What’s even more important, is that they can add malware to the app via direct changes to the binaries, or to resources. Modified app is then distributed via third-party distribution platforms, resulting in lost sales and reputation damages for the original developers.
This vulnerability is fairly common and can be reasonably difficult to detect. The best way to fight it is to use anti-tampering techniques, as well as root and jailbreak detection.
M9: Reverse Engineering
Reverse engineering is extremely widespread and not always done with malicious intentions. Sometimes people do it to study, sometimes they do it to write their own completely legitimate apps.
But often perpetrators will use the technique to gain the information needed to exploit security vulnerabilities and decrypt data. Information on encryption algorithms used, as well as general workings of a back-end server are particularly critical to protect.
It may be obvious, but every app is susceptible to reverse engineering. And while the damage from it can often be limited, this is not a reason to not fight it. Using various tools to obfuscate the code is the best way to deal with reverse engineering.
If you’re interested in the topic, you can also check out our article on iOS reverse engineering for additional information.
M10: Extraneous Functionality
This category has been added to the list in 2016 in order to cover and extremely severe, yet surprisingly common vulnerability – functionality found in the app that shouldn’t be there.
This vulnerability arises when developers don’t remove additional features, created during the development process to make it easier to test the app. One example of such feature is a developer account that allows to completely bypass security checks and provides a wide set of privileges. It essentially is a backdoor that gives attacker full control over the app.
Such vulnerabilities are easy to exploit, but also easy to catch and remove. All you need is to verify that no test code is included in the final build of the app.
And if you’re specifically interested in testing Android solutions, check out our article that explains how to pentest an Android app.
The future of OWASP Mobile top 10
The current OWASP mobile security top 10 list is extremely refined and comprehensive. However, cyber security landscape constantly changes, mobile in particular.
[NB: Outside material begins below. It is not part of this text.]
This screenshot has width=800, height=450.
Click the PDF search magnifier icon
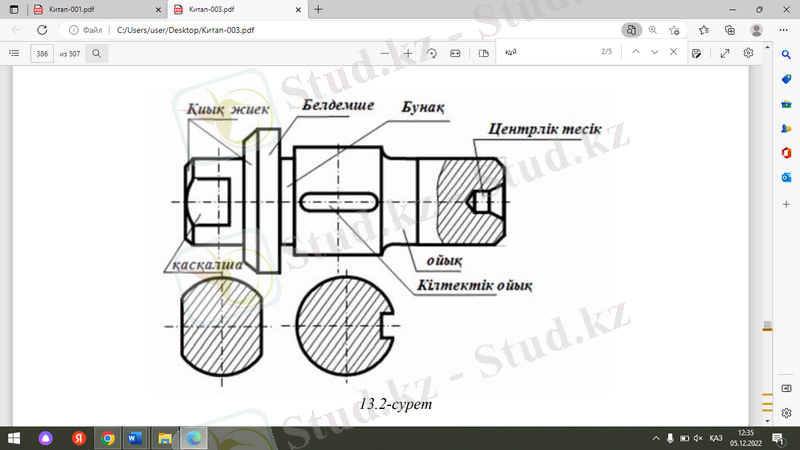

Both perpetrators and developers tend to adapt at a breakneck pace, and raising awareness of a particular issue can mean that more people will be ready to deal with it in the future.
Thus it’s extremely hard to speculate what the Mobile top 10 holds in the future. We will undoubtedly see the next one – OWASP already gathers data for it. However, the release will probably be in 2018.
As for 2017, the current list is more than relevant as is. Weak authentication and session handling, as well bad coding practices and insufficient protection for data at rest and in transit are extremely important.
All of this is something that we pay extremely close attention to when developing mobile apps for our clients here at Apriorit.